*What to produce:*
Retype the passage on audit sampling word for word, everything from "Since financial statements" down to "of the statements.".

What is Audit Sampling?
Audit sampling is an investigative tool in which less than 100% of the total items within the population of items are selected to be audited. It is an auditing technique that provides supporting evidence that allows auditors to issue audit opinions without having to audit every single item and transaction.
Auditing is the process by which a company’s financial records are verified and examined. It is to ensure that the transactions on the financial records are accurately and fairly represented.
Since financial statements are prepared internally by companies and organizations, there is a high risk of manipulation and fraudulent behavior surrounding the preparation of the statements.
Types of Auditing
Auditing is important in ensuring that companies are representing their financial statements fairly and accurately. There are three types of auditing:
- Internal audits are performed by the internal employees of an organization, but they are usually not distributed outside of the company.
- External audits are performed by external parties that are seen as having more unbiased opinions since internal audits may be influenced by conflicts of interest.
- Government audits are performed by government entities to ensure that financial statements have been prepared accurately. In the U.S., the Internal Revenue Service (IRS) performs audits that verify the accuracy of a taxpayer’s tax returns. The IRS’s counterpart in Canada is the Canada Revenue Agency (CRA).
Financial statements are prepared per accounting standards and are meant to provide useful information for relevant decision-makers. However, the information provided needs to be accurate and fairly presented.
Auditing is important to ensure that entities are not misrepresenting their financial statements so that relevant stakeholders do not make decisions based on faulty financial statements. It is important in establishing trust and efficiency within the financial system.
Purpose of Audit Sampling
No matter what kind of audit is being performed – internal, external, or government – audit sampling needs to be used so that auditors can complete their audits without wasting resources in checking every single item. The objectives of audit sampling are as follows:
- Gather enough evidence to conclude an audit opinion
- Reduce the number of resources used
- Provide the basis for auditors to issue a conclusive audit opinion
- Detect any errors or fraud that can occur
- Prove that auditors have completed their audit fully in accordance with auditing standards
- Used as a tool for investigating
Audit Sampling Importance
When auditing financial statements, it is not feasible to audit and check every single item within the financial statements. It will be very costly and will take a lot of resources and time to do so.

*Data supplied:*
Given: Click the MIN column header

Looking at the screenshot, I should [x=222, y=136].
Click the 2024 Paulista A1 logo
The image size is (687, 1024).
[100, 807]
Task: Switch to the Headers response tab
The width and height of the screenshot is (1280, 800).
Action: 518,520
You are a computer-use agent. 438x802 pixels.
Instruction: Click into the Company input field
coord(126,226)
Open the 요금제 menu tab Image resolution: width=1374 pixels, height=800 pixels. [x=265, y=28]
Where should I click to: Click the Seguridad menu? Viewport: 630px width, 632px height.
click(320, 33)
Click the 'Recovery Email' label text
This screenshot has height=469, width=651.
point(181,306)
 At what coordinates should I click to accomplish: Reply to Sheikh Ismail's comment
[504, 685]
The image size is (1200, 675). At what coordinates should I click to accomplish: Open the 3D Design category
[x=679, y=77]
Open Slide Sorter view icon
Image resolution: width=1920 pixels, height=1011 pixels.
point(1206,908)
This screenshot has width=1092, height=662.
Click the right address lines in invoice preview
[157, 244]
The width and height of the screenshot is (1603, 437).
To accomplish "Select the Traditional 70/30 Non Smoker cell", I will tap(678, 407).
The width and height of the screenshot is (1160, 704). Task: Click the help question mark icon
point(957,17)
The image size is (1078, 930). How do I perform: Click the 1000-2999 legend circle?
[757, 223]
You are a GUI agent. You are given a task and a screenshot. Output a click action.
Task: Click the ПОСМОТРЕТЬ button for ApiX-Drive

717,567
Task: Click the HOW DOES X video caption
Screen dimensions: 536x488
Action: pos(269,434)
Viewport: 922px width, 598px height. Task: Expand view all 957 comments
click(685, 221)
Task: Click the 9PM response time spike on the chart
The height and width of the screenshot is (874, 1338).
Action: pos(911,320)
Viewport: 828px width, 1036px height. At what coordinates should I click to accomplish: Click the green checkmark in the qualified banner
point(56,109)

*Correct response:*
Since financial statements are prepared internally by companies and organizations, there is a high risk of manipulation and fraudulent behavior surrounding the preparation of the statements.